Selain korban jiwa, ratusan warga lainnya harus mendapatkan penanganan medis intensif maupun rawat jalan karena mengalami berbagai macam luka. Secara rinci, terdapat 328 orang yang mengalami luka berat seperti patah tulang hingga trauma serius, sementara 639 orang lainnya menderita luka ringan. Kabupaten Manggarai Timur, tempat sang relawan menghembuskan napas terakhirnya, ternyata merupakan wilayah episentrum kerusakan terparah sekaligus daerah dengan jumlah korban terdampak paling banyak. Di wilayah ini saja, terdapat 670 orang terdampak langsung oleh bencana, dengan rincian 70 orang di antaranya meninggal dunia. Tingginya angka korban di daerah inilah yang mengundang simpati dari berbagai pihak, termasuk Zaki Ali, untuk memprioritaskan penyaluran bantuan ke sana.
Pentingnya Manajemen Kesehatan bagi Pahlawan Kemanusiaan
Kejadian menyedihkan di mana seorang Relawan Gempa NTT Meninggal di tengah-tengah pelaksanaan tugasnya seharusnya menjadi bahan evaluasi besar bagi seluruh organisasi kemanusiaan, instansi pemerintah, maupun individu yang ingin turun langsung ke lokasi bencana.

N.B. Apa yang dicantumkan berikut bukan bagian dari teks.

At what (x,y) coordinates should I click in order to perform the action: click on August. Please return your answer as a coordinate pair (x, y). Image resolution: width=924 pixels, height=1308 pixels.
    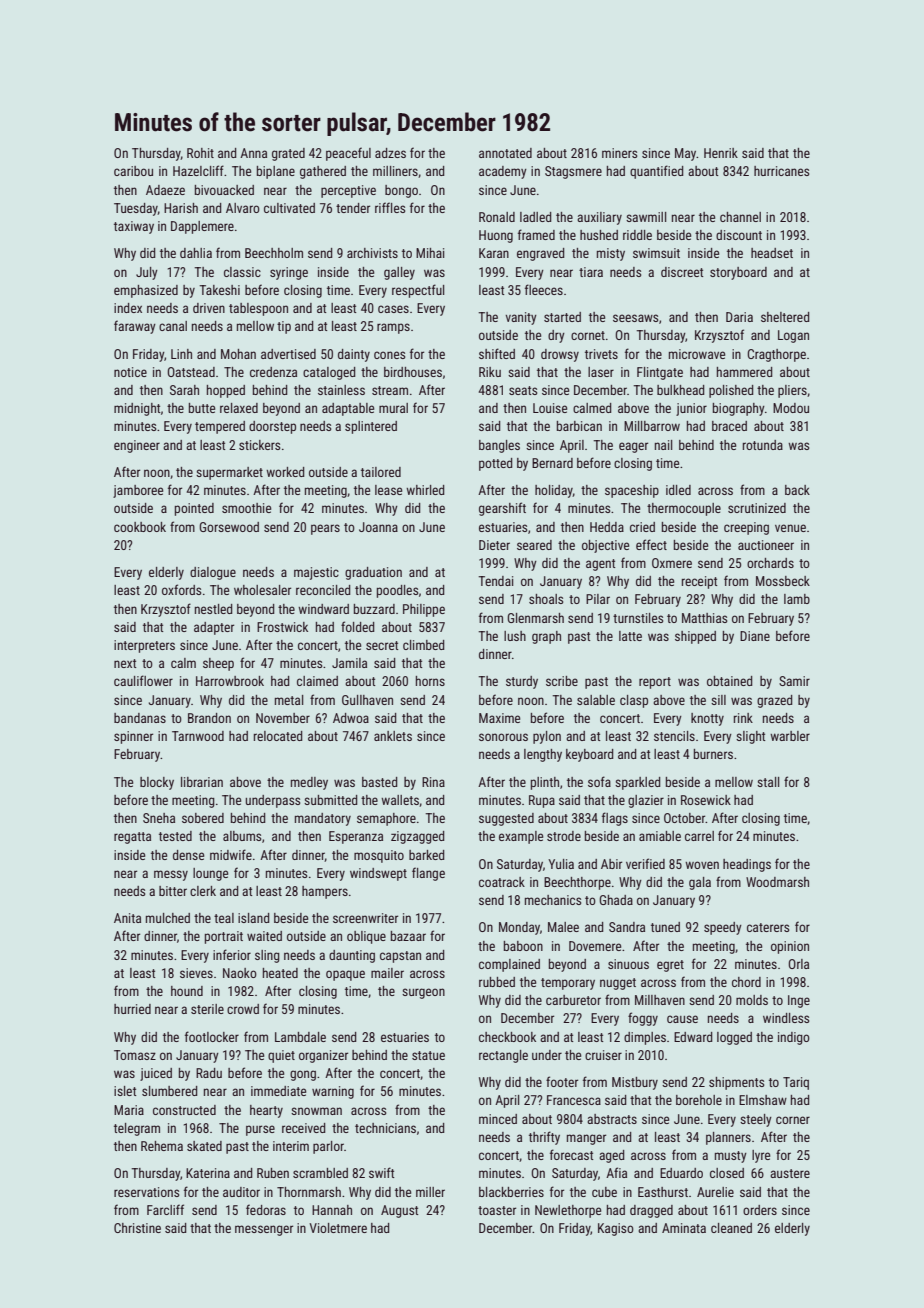
    Looking at the image, I should click on (399, 1211).
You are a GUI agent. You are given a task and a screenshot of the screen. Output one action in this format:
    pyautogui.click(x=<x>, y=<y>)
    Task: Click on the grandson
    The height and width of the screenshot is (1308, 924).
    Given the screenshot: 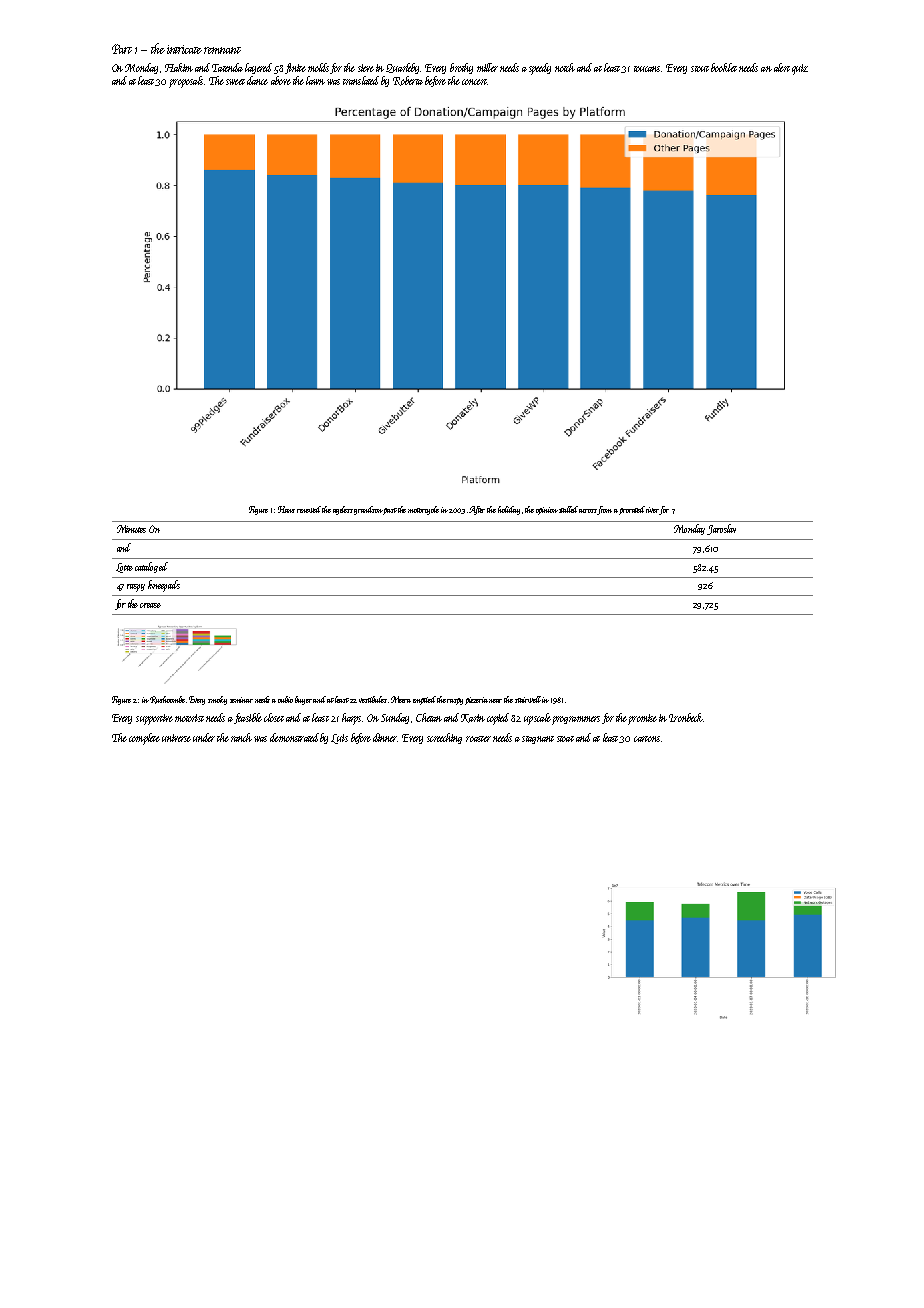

Semangat yang menggebu-gebu untuk segera menolong sesama seringkali membuat para relawan secara tidak sadar mengabaikan kondisi kesehatan dan batas kemampuan diri mereka sendiri.
Kurangnya jam istirahat yang berkualitas, asupan nutrisi yang terkadang seadanya karena memprioritaskan makanan untuk korban, serta beban stres psikologis melihat penderitaan luar biasa di depan mata, merupakan kombinasi yang sangat berbahaya bagi kesehatan organ vital khususnya jantung. Oleh karena itu, pemeriksaan kesehatan (medical check-up) sebelum keberangkatan, kejelasan sistem rotasi waktu jaga antar relawan, serta ketersediaan posko medis khusus untuk para pekerja kemanusiaan adalah hal yang mutlak harus dipenuhi dalam setiap operasi tanggap darurat bencana di masa mendatang.
Mengenang Jejak Kebaikan Ahmad Zaki Ali dan Yayasan Gerak Bareng
Ahmad Zaki Ali kini telah berpulang, namun namanya akan selalu dikenang sebagai martir kemanusiaan sejati. Sebagai pendiri Yayasan Gerak Bareng, ia telah sukses meletakkan pondasi yang sangat kuat mengenai arti pentingnya kepedulian tanpa pandang bulu dan batasan wilayah. Yayasannya telah lama berkiprah dalam merespons berbagai bencana alam di Indonesia mulai dari menyalurkan donasi darurat, membangun hunian sementara, hingga memberikan sesi trauma healing bagi anak-anak korban bencana.
Kepergian sang tokoh kemanusiaan di medan tugas bukanlah sebuah akhir, melainkan harus diresapi sebagai bahan bakar semangat baru bagi ribuan relawan muda di seluruh Indonesia untuk berani meneruskan tongkat estafet perjuangannya. Jasad sang pahlawan telah dievakuasi dan dikembalikan ke pangkuan keluarga tercintanya di Jakarta. Doa dari ribuan masyarakat yang pernah merasakan sentuhan kebaikannya, serta dari seluruh rakyat Indonesia, mengalir deras mengiringi jalan kepulangannya. Pengorbanan tenaga, waktu, bahkan nyawa demi nilai-nilai kemanusiaan adalah bentuk cinta tertinggi seorang manusia kepada sesamanya. Semoga amal ibadah beliau diterima di sisi-Nya, keluarga yang ditinggalkan diberikan ketabahan luar biasa, dan para korban gempa di Nusa Tenggara Timur dapat segera bangkit dari keterpurukan ini.